Subject: Into his head
From:
Rastus
Date: 30-Sep-00 | 04:30 AM
I wanted to touch on those aspects of boxing which don't throw a single blow, yet they can be crucial to the win.
1. Attitude. Soak your head with your champions, watch their fights, watch their tempo, their techniques, their *presence*. Emulate that one presence that captures you and become it...until you're ready to shed it like a snake skin, becoming something new and better - yourself. Believe deeply that you're good and you can win.
2. Style. To have style you need to deeply understand yourself - your physical limitations. If you always see what you are not, you will always feel inadequate. If you take yourself as a given, then you build off that base, your feet are on the solid ground of who you are. From there, a style and a deeply meaningful adventure is possible. Joe Frazier fighting like Ali would look strange, as would Ali crossing up his arms, fighting like Joe Frazier. They both understood who they were and developed styles to compensate for their shortcomings, capitalize on their strengths.
3. Dedication. The fight is won before the bell. Michael Jordon, arguably the most talented basketball player of all time, was the first at practice and the last to leave the court. How hard are you willing to work at your craft?
4. Smart Training. In business it's not how hard you work, it's how smart you work. Are you taking the time to deeply anaylze the fight game? Are you willing to fight as hard for the title as you are willing to fight for the right team? Are you spending your time with inspiring people, motivating people? Are you filtering training techniques as judiciously as you are analyzing punches? A tall, strong ladder is a fantastic asset of ascension...and a terrible curse if it's lying against the wrong building.
5. Ring Generalship. If your opponent loves licorice, give him celery. If he loves being persued, don't pursue him - or let him feel persued by a preditor, rather than a matador-bull relationship. If he loves to chase, don't be chased. This is also called ring generalship. Who is commanding the action of the fight? You have the power to determine how the fight is fought.
6. Pressure. There is something about stepping up the momentum, a willingness to put skills on the line, that either makes diamonds of us or crushes our resolve. Be ready to be the diamond, and push your opponent to figure out if he's ready for the intensity or will wilt with the pressure. Let him know you're ready to put it on the line. If you refuse, you have conceded an important psychological statement of the fight - you're afraid. An opponent who's not afraid and is committed pushes $500.00 to the center of the table, where the last bid was but a penny. Pressure for a range fighter may mean jabbing more and harder, staying closer and countering harder. Pressure for a bull-type fighter is...well, just what you think it is!
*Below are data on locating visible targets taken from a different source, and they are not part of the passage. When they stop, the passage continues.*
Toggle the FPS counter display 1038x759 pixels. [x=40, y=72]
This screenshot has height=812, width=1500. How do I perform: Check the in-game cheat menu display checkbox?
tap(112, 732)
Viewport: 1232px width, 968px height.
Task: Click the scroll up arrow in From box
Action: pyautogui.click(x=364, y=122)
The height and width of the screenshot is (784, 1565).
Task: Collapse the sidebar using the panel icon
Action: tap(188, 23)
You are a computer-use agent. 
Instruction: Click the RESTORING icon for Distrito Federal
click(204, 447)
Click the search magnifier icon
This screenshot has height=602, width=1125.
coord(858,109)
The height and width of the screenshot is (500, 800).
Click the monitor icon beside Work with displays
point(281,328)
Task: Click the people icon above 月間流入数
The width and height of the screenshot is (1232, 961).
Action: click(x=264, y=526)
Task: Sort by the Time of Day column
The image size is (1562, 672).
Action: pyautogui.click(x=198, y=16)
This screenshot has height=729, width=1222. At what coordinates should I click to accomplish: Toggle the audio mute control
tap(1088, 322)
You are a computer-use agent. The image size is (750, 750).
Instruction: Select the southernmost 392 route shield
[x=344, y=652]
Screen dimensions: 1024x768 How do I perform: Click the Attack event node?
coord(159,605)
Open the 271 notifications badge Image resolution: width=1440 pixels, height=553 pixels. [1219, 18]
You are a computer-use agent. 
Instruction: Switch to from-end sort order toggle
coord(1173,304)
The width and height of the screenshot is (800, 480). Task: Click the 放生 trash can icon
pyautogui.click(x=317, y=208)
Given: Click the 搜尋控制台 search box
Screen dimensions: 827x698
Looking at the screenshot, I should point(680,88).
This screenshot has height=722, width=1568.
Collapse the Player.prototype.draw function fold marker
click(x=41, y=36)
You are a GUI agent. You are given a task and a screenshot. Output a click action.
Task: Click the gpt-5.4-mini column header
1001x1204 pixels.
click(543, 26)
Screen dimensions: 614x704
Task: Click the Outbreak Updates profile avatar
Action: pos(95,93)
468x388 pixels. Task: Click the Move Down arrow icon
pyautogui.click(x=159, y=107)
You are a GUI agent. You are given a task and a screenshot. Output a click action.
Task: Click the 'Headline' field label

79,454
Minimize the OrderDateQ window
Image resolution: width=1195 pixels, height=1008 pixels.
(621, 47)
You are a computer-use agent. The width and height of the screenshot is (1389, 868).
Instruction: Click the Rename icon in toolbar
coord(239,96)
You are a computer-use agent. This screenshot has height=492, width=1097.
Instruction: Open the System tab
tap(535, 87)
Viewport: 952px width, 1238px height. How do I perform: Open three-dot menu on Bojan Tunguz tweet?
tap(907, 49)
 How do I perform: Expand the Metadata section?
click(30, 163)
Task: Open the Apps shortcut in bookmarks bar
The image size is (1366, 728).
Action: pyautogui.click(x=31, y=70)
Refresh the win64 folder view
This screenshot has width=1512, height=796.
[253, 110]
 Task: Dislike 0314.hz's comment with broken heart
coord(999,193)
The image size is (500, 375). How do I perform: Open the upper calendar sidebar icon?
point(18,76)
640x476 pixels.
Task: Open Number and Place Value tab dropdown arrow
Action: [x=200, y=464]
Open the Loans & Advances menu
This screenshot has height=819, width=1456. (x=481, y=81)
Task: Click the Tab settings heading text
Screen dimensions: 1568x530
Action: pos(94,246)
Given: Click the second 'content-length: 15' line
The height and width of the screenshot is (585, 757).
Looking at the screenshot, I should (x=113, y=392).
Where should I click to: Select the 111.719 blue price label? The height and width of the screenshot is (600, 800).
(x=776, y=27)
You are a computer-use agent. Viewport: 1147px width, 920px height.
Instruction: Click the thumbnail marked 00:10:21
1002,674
7. Reputation. Your training and determination and performances send vibrations out into the fighting community, and sets yourself up for notice, sticks your presence in your opponent's head long before a fight happens.
8. Gameness. How much do you want to win? It's easy to hit someone and feel good about victory, and getting in the combinations you want. It's much harder if you're giving your best and having your ass handed to you. How much do you want to win? Archie Moore was knocked down six times by Yvonne Durell before coming on in the later rounds to knock him down over and over and win the fight. "This was my finest moment", my fellow San Diegan declared. Why? Because his will to win could not be extinguished, even after being sent to the canvas six times. He also said he had to look his bulldog in the eye when he got home! If there ain't no white flag to go up a yellow spine, there will be a weird light hovering over the ring - it will shine on a man who believes in the win so deeply, it is unassailable, even before death. That spirit of gameness weighs heavily in the mind of an opponent. The respect of a man with that grit inside him is universally hailed as the stuff of heroes, both inside and outside the ring. "Never, Never give in" was what Churchill said in WWII to his fellow Englishmen at their wan hour - he instilled in his country the spirit of gameness. They didn't give in. They won the war.
Off to bed now. I hope others contribute to these ideas.
Wow! Shouldn't we be printing this stuff to make a book or something? Don't worry Rastas, I'll give you a small percentage if and when it does well.LOL.
LOL menapace...
Be a bean counter for a second, and count your seconds inside and outside the ring. You will find that the time inside the ring is a diminutive grain of sand beside a boulder.
Put that boulder on your side of the weight scale, and watch the result come crunching down in your favor.
I was watching the olympics tonight with friends, and marveling over the years and months and hours and time and focus these athelets put in, before their one minute to shine.
We talk about technique here, and rightly so. I wanted in this post to focus on the boulder, on all the hours and days that prepare us for that brief moment in the ring.
I wanted to focus on techniques that are integral to boxing success, but recognizing that the skeleton key to unlock the chest of victory lies outside the ring.
We don't find it in the ring, we carry it into the ring.
I've been printing all of this stuff off, I also print off a lot of Scott Sonnons stuff off, I'm putting together like a Fighters notebook.